What the task asks:
Reproduce the entries from the line containing "Image resolution: width=1023" through the line containing "click(x=101, y=776)", changing "Elite badge" to "Premium badge" and leaving everything else as it stands.

Records from a dataset

####################

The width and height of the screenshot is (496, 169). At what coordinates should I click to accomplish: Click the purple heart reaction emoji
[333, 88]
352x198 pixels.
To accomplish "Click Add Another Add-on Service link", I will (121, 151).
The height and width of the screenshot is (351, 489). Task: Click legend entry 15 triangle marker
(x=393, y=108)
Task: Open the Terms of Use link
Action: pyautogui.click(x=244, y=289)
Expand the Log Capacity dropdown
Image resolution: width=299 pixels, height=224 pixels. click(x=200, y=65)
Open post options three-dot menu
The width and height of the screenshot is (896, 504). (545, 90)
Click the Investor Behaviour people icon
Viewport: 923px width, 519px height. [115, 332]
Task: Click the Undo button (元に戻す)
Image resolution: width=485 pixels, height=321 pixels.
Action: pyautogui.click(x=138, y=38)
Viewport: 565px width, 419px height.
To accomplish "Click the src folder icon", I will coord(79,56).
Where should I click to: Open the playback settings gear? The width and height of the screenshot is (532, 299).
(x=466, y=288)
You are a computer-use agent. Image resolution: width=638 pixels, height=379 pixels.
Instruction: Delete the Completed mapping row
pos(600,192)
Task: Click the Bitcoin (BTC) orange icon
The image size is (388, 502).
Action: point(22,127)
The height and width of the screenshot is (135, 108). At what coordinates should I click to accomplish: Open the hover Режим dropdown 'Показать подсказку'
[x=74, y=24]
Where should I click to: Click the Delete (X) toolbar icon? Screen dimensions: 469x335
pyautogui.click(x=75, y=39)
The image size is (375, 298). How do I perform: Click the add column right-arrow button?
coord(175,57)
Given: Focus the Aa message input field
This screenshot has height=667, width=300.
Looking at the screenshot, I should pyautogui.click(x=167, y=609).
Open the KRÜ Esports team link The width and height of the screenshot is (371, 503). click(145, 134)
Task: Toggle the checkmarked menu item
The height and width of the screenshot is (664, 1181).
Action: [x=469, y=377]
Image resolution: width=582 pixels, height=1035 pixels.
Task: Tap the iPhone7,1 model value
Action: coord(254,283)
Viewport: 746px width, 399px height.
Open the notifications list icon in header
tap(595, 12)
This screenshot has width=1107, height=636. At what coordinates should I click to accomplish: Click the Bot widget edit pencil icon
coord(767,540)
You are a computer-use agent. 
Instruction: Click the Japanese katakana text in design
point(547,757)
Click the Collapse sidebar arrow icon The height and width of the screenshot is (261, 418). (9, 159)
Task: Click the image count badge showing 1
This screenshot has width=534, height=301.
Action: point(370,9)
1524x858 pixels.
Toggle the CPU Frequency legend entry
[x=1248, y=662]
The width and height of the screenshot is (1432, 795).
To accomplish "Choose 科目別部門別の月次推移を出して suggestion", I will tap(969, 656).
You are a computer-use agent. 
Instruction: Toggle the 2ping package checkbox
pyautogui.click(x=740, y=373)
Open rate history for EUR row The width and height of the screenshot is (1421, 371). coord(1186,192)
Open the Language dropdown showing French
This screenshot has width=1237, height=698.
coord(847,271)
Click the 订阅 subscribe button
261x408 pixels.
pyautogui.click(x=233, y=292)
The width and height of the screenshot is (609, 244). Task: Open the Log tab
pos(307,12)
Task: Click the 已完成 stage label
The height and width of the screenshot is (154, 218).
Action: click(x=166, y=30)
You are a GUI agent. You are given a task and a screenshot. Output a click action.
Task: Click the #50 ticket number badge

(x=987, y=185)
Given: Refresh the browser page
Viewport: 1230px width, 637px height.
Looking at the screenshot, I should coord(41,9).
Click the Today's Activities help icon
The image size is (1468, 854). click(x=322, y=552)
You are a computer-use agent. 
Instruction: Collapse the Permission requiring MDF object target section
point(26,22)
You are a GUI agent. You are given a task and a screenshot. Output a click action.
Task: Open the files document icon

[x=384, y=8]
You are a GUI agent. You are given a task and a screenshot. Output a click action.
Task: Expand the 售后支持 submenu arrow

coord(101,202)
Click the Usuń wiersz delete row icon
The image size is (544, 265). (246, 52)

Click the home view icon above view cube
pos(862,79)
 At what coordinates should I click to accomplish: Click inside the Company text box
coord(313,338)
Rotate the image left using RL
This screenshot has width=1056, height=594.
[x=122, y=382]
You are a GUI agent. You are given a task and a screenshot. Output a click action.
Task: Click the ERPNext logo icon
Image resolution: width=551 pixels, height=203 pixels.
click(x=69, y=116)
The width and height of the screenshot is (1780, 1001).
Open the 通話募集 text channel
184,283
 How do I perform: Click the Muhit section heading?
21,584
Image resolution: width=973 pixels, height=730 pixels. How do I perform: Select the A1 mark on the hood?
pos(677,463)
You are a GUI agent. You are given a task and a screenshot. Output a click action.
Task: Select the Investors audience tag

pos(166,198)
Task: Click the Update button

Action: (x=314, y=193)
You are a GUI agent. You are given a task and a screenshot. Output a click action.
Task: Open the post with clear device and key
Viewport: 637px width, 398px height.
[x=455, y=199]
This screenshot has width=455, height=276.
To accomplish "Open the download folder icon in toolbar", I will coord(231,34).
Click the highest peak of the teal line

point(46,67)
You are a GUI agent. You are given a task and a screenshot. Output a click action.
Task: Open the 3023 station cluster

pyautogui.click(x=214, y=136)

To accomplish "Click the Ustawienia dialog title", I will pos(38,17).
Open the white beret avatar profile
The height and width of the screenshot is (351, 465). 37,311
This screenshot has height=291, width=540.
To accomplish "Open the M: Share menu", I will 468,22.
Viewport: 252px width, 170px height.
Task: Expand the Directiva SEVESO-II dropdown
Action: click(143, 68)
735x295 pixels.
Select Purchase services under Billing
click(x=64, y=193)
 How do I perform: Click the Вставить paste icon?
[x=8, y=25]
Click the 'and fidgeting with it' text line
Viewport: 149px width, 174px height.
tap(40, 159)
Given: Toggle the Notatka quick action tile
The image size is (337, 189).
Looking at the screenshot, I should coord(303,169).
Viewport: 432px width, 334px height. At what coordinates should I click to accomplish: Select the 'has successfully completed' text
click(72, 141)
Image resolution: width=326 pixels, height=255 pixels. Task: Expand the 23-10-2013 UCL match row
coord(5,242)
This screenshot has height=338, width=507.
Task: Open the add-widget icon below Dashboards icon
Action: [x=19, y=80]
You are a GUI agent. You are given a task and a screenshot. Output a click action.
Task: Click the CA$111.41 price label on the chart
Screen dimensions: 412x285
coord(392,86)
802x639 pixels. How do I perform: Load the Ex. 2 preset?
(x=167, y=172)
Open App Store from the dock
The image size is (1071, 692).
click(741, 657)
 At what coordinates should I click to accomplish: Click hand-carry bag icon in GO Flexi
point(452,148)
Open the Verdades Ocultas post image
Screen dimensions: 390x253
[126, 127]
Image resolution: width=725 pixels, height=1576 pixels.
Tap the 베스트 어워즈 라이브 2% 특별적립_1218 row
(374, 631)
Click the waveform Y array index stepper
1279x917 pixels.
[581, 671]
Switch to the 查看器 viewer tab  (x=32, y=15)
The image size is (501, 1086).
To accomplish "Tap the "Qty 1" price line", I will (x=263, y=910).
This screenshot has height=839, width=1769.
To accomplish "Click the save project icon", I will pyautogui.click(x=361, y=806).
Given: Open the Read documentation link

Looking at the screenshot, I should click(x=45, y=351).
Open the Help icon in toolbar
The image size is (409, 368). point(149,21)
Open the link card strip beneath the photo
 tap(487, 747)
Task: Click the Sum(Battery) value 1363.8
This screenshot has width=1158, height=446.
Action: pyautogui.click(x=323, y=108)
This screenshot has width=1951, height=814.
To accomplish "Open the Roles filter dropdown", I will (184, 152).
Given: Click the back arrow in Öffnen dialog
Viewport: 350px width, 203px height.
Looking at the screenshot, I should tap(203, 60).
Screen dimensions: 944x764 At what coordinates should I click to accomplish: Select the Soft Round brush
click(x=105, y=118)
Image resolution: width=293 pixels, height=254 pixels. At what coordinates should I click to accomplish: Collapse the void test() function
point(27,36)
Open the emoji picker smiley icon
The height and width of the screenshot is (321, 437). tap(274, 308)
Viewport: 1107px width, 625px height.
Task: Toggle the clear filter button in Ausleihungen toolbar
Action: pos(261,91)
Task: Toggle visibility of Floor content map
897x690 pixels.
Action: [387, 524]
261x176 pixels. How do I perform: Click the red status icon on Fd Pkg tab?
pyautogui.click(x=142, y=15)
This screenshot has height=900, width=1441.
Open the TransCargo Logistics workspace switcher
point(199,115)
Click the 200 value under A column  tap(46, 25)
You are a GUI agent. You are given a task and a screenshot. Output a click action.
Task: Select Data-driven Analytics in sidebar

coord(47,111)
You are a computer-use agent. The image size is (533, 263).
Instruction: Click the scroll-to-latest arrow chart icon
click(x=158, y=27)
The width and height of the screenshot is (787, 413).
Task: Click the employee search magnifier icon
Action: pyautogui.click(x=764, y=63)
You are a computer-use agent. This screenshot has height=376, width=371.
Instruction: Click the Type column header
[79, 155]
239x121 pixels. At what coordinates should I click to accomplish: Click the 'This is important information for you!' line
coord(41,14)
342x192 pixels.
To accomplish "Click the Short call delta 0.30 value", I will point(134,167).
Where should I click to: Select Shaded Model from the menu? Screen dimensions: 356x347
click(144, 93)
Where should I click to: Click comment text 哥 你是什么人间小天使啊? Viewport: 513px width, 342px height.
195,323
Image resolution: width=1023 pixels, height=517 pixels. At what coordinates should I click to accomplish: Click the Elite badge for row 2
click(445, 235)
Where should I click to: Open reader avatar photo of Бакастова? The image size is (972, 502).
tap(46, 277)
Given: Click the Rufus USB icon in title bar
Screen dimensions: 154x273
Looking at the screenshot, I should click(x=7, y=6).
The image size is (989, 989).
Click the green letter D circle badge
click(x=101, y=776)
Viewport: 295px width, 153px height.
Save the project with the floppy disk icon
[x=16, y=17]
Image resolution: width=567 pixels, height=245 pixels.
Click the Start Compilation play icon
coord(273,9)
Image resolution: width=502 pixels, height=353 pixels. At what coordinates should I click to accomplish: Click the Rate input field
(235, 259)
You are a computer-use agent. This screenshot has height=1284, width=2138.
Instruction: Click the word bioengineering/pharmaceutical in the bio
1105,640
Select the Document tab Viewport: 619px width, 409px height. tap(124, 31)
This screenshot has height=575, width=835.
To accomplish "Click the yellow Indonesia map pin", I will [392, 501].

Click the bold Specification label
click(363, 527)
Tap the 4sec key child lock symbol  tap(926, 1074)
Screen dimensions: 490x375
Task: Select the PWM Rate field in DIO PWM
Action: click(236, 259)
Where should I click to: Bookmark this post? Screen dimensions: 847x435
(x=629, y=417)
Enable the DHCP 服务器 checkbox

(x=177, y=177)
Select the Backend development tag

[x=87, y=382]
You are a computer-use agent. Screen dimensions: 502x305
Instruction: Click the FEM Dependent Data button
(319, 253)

####################

Solved exercise:
Image resolution: width=1023 pixels, height=517 pixels. At what coordinates should I click to accomplish: Click the Premium badge for row 2
click(445, 235)
Where should I click to: Open reader avatar photo of Бакастова? The image size is (972, 502).
tap(46, 277)
Given: Click the Rufus USB icon in title bar
Screen dimensions: 154x273
Looking at the screenshot, I should click(x=7, y=6).
The image size is (989, 989).
Click the green letter D circle badge
click(x=101, y=776)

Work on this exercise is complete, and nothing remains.